A still from Yoruba Richen's documentary "The Sit-In: Harry Belafonte's Tonight Show." (Courtesy Roxbury International Film Festival)
A still from Yoruba Richen's documentary "The Sit-In: Harry Belafonte's Tonight Show." (Courtesy Roxbury International Film Festival)

Anyone who loves film festivals will tell you they’re about more than just movies. When people gather to share common interests and enthusiasms, that’s how communities are created. Since 1998, the Roxbury International Film Festival has been holding screenings, panel discussions and celebrations at the Museum of Fine Arts, Hibernian Hall, Haley House Bakery Café and other sites around the city. But how do you keep the community going when public health prohibits you from getting together?

Under the leadership of festival director Lisa Simmons, RoxFilm has put together the most aggressive online event schedule I’ve seen since COVID-19 sent us all to our rooms. With daily lunchtime script readings featuring local actors and writers, filmmaker hangouts and even a virtual dance party, the 22nd annual Roxbury International Film Festival is determined to keep us together even if we must be apart. From Wednesday, Sept. 30 through Monday, Oct. 5, dozens of features and shorts will be available from the comfort of your home, along with a bevy of post-screening Zoom Q&As and other assorted activities.

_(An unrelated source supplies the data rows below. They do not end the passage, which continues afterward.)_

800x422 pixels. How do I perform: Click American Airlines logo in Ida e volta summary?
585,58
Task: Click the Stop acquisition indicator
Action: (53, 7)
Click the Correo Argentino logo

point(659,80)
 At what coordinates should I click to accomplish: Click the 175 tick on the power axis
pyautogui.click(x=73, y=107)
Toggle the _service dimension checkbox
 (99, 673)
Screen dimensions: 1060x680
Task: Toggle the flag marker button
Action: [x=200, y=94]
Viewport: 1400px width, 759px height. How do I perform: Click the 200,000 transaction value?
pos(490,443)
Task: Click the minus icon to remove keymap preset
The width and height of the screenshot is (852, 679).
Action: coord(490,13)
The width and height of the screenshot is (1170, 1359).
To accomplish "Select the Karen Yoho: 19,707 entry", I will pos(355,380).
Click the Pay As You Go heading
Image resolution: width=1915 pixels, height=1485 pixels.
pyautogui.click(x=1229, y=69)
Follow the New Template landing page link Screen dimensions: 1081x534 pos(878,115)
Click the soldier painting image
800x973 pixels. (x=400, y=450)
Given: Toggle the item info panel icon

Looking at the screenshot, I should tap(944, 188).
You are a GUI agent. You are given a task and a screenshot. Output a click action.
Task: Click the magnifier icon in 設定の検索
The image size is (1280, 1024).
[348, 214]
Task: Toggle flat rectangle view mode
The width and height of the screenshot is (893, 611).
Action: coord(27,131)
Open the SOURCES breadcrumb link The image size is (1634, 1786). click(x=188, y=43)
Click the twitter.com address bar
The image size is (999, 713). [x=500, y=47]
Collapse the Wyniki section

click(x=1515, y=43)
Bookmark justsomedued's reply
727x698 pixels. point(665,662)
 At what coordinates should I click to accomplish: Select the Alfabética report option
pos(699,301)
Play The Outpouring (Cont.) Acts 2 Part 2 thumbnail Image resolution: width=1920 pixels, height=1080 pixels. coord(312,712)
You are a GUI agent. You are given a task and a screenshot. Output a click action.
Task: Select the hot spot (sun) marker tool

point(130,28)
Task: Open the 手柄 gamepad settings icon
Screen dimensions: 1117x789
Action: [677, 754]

For a film festival moving into your living room, there’s perhaps no more apt an opening night attraction than “The Sit-In: Harry Belafonte Hosts The Tonight Show.” This entertaining and informative documentary directed by Yoruba Richen takes us back to February of 1968, when the streets were full of unrest during a bitterly contentious presidential election year. (I’m so glad we’ve moved past all that.) Wanting his program to address current events but also shrewdly understanding the limits of his middle-of-the-road persona, Johnny Carson invited Harry Belafonte to host “The Tonight Show” for a week, allowing the calypso-crooning civil rights activist to choose his own guest list, which is how Ed McMahon, Nipsey Russell, Leon Bibb and Paul Newman all ended up on the couch together, yukking it up with the Rev. Martin Luther King Jr.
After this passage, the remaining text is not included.